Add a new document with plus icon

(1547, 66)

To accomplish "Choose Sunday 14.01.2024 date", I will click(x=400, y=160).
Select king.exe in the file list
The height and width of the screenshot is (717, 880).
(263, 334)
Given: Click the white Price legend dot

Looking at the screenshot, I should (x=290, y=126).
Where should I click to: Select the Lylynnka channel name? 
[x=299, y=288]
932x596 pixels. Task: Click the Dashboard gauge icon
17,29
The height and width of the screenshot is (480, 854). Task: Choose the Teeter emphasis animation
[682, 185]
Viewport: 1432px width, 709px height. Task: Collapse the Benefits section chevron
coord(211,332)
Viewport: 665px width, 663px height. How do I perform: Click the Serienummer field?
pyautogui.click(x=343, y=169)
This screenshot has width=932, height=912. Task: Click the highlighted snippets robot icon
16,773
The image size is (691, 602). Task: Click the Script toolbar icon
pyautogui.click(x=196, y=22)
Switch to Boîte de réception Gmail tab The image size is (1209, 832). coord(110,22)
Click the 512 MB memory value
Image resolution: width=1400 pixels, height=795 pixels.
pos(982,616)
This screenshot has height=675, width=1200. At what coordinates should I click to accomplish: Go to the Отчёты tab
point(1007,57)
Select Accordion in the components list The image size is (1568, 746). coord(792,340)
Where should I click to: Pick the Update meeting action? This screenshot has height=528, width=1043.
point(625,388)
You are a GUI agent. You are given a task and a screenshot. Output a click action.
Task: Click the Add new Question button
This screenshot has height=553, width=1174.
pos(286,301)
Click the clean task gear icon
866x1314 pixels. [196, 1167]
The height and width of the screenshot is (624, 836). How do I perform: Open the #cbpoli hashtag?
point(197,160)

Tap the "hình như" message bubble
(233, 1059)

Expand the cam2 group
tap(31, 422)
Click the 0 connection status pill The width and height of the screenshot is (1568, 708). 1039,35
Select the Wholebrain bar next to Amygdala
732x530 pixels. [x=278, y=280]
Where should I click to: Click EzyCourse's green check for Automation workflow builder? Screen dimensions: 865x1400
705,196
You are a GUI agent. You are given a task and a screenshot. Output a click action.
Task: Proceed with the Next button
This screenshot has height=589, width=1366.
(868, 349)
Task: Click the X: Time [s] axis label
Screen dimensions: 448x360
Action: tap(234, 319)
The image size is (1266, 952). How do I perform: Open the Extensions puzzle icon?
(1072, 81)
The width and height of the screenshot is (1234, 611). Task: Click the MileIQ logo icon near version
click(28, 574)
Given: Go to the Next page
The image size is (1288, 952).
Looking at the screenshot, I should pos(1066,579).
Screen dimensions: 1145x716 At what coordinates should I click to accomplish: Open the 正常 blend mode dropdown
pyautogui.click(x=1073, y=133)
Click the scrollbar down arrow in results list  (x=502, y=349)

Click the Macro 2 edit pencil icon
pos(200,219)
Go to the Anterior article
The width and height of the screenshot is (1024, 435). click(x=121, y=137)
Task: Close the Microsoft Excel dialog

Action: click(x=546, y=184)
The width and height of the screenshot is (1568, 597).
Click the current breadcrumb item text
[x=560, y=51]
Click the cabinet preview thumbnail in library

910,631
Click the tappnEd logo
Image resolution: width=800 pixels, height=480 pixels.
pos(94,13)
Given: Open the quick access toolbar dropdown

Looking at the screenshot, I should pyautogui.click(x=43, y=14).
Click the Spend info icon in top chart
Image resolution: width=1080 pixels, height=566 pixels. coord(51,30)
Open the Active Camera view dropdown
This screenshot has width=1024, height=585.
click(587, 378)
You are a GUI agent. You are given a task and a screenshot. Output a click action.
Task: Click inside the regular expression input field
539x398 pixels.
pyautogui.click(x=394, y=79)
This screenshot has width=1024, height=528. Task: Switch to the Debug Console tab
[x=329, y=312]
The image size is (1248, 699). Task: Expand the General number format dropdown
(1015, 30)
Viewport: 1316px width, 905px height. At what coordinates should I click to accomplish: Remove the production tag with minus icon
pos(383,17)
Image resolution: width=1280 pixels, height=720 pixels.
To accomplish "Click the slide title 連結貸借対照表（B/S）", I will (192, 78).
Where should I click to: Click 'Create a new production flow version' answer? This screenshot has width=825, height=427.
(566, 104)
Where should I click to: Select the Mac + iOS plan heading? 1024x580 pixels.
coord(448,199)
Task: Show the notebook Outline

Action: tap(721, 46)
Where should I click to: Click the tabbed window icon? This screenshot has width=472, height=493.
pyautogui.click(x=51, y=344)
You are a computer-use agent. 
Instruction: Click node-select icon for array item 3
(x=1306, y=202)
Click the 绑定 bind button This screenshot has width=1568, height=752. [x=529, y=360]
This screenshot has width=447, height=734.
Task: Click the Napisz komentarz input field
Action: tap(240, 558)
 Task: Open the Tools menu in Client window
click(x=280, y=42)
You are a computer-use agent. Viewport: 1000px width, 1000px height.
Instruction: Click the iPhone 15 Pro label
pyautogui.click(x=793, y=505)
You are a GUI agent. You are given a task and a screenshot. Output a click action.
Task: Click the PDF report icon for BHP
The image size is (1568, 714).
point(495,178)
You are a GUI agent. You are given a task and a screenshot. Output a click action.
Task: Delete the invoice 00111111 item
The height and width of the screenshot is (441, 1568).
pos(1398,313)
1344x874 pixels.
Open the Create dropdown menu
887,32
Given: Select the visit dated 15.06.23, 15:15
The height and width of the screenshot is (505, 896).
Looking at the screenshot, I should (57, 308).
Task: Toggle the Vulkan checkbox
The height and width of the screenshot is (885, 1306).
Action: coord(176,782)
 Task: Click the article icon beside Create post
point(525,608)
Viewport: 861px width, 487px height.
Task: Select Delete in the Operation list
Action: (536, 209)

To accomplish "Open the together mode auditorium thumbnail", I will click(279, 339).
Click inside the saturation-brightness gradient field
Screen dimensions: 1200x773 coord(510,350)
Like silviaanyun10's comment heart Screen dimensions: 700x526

WHAT YOU SHOULD DO:
Take the entries and print them exactly. Keep every line.

FINAL ANSWER:
Add a new document with plus icon

(1547, 66)

To accomplish "Choose Sunday 14.01.2024 date", I will click(x=400, y=160).
Select king.exe in the file list
The height and width of the screenshot is (717, 880).
(263, 334)
Given: Click the white Price legend dot

Looking at the screenshot, I should (x=290, y=126).
Where should I click to: Select the Lylynnka channel name? 
[x=299, y=288]
932x596 pixels. Task: Click the Dashboard gauge icon
17,29
The height and width of the screenshot is (480, 854). Task: Choose the Teeter emphasis animation
[682, 185]
Viewport: 1432px width, 709px height. Task: Collapse the Benefits section chevron
coord(211,332)
Viewport: 665px width, 663px height. How do I perform: Click the Serienummer field?
pyautogui.click(x=343, y=169)
This screenshot has width=932, height=912. Task: Click the highlighted snippets robot icon
16,773
The image size is (691, 602). Task: Click the Script toolbar icon
pyautogui.click(x=196, y=22)
Switch to Boîte de réception Gmail tab The image size is (1209, 832). coord(110,22)
Click the 512 MB memory value
Image resolution: width=1400 pixels, height=795 pixels.
pos(982,616)
This screenshot has height=675, width=1200. At what coordinates should I click to accomplish: Go to the Отчёты tab
point(1007,57)
Select Accordion in the components list The image size is (1568, 746). coord(792,340)
Where should I click to: Pick the Update meeting action? This screenshot has height=528, width=1043.
point(625,388)
You are a GUI agent. You are given a task and a screenshot. Output a click action.
Task: Click the Add new Question button
This screenshot has height=553, width=1174.
pos(286,301)
Click the clean task gear icon
866x1314 pixels. [196, 1167]
The height and width of the screenshot is (624, 836). How do I perform: Open the #cbpoli hashtag?
point(197,160)

Tap the "hình như" message bubble
(233, 1059)

Expand the cam2 group
tap(31, 422)
Click the 0 connection status pill The width and height of the screenshot is (1568, 708). 1039,35
Select the Wholebrain bar next to Amygdala
732x530 pixels. [x=278, y=280]
Where should I click to: Click EzyCourse's green check for Automation workflow builder? Screen dimensions: 865x1400
705,196
You are a GUI agent. You are given a task and a screenshot. Output a click action.
Task: Proceed with the Next button
This screenshot has height=589, width=1366.
(868, 349)
Task: Click the X: Time [s] axis label
Screen dimensions: 448x360
Action: tap(234, 319)
The image size is (1266, 952). How do I perform: Open the Extensions puzzle icon?
(1072, 81)
The width and height of the screenshot is (1234, 611). Task: Click the MileIQ logo icon near version
click(28, 574)
Given: Go to the Next page
The image size is (1288, 952).
Looking at the screenshot, I should pos(1066,579).
Screen dimensions: 1145x716 At what coordinates should I click to accomplish: Open the 正常 blend mode dropdown
pyautogui.click(x=1073, y=133)
Click the scrollbar down arrow in results list  (x=502, y=349)

Click the Macro 2 edit pencil icon
pos(200,219)
Go to the Anterior article
The width and height of the screenshot is (1024, 435). click(x=121, y=137)
Task: Close the Microsoft Excel dialog

Action: click(x=546, y=184)
The width and height of the screenshot is (1568, 597).
Click the current breadcrumb item text
[x=560, y=51]
Click the cabinet preview thumbnail in library

910,631
Click the tappnEd logo
Image resolution: width=800 pixels, height=480 pixels.
pos(94,13)
Given: Open the quick access toolbar dropdown

Looking at the screenshot, I should pyautogui.click(x=43, y=14).
Click the Spend info icon in top chart
Image resolution: width=1080 pixels, height=566 pixels. coord(51,30)
Open the Active Camera view dropdown
This screenshot has width=1024, height=585.
click(587, 378)
You are a GUI agent. You are given a task and a screenshot. Output a click action.
Task: Click inside the regular expression input field
539x398 pixels.
pyautogui.click(x=394, y=79)
This screenshot has width=1024, height=528. Task: Switch to the Debug Console tab
[x=329, y=312]
The image size is (1248, 699). Task: Expand the General number format dropdown
(1015, 30)
Viewport: 1316px width, 905px height. At what coordinates should I click to accomplish: Remove the production tag with minus icon
pos(383,17)
Image resolution: width=1280 pixels, height=720 pixels.
To accomplish "Click the slide title 連結貸借対照表（B/S）", I will (192, 78).
Where should I click to: Click 'Create a new production flow version' answer? This screenshot has width=825, height=427.
(566, 104)
Where should I click to: Select the Mac + iOS plan heading? 1024x580 pixels.
coord(448,199)
Task: Show the notebook Outline

Action: tap(721, 46)
Where should I click to: Click the tabbed window icon? This screenshot has width=472, height=493.
pyautogui.click(x=51, y=344)
You are a computer-use agent. 
Instruction: Click node-select icon for array item 3
(x=1306, y=202)
Click the 绑定 bind button This screenshot has width=1568, height=752. [x=529, y=360]
This screenshot has width=447, height=734.
Task: Click the Napisz komentarz input field
Action: tap(240, 558)
 Task: Open the Tools menu in Client window
click(x=280, y=42)
You are a computer-use agent. Viewport: 1000px width, 1000px height.
Instruction: Click the iPhone 15 Pro label
pyautogui.click(x=793, y=505)
You are a GUI agent. You are given a task and a screenshot. Output a click action.
Task: Click the PDF report icon for BHP
The image size is (1568, 714).
point(495,178)
You are a GUI agent. You are given a task and a screenshot. Output a click action.
Task: Delete the invoice 00111111 item
The height and width of the screenshot is (441, 1568).
pos(1398,313)
1344x874 pixels.
Open the Create dropdown menu
887,32
Given: Select the visit dated 15.06.23, 15:15
The height and width of the screenshot is (505, 896).
Looking at the screenshot, I should (57, 308).
Task: Toggle the Vulkan checkbox
The height and width of the screenshot is (885, 1306).
Action: coord(176,782)
 Task: Click the article icon beside Create post
point(525,608)
Viewport: 861px width, 487px height.
Task: Select Delete in the Operation list
Action: (536, 209)

To accomplish "Open the together mode auditorium thumbnail", I will click(279, 339).
Click inside the saturation-brightness gradient field
Screen dimensions: 1200x773 coord(510,350)
Like silviaanyun10's comment heart Screen dimensions: 700x526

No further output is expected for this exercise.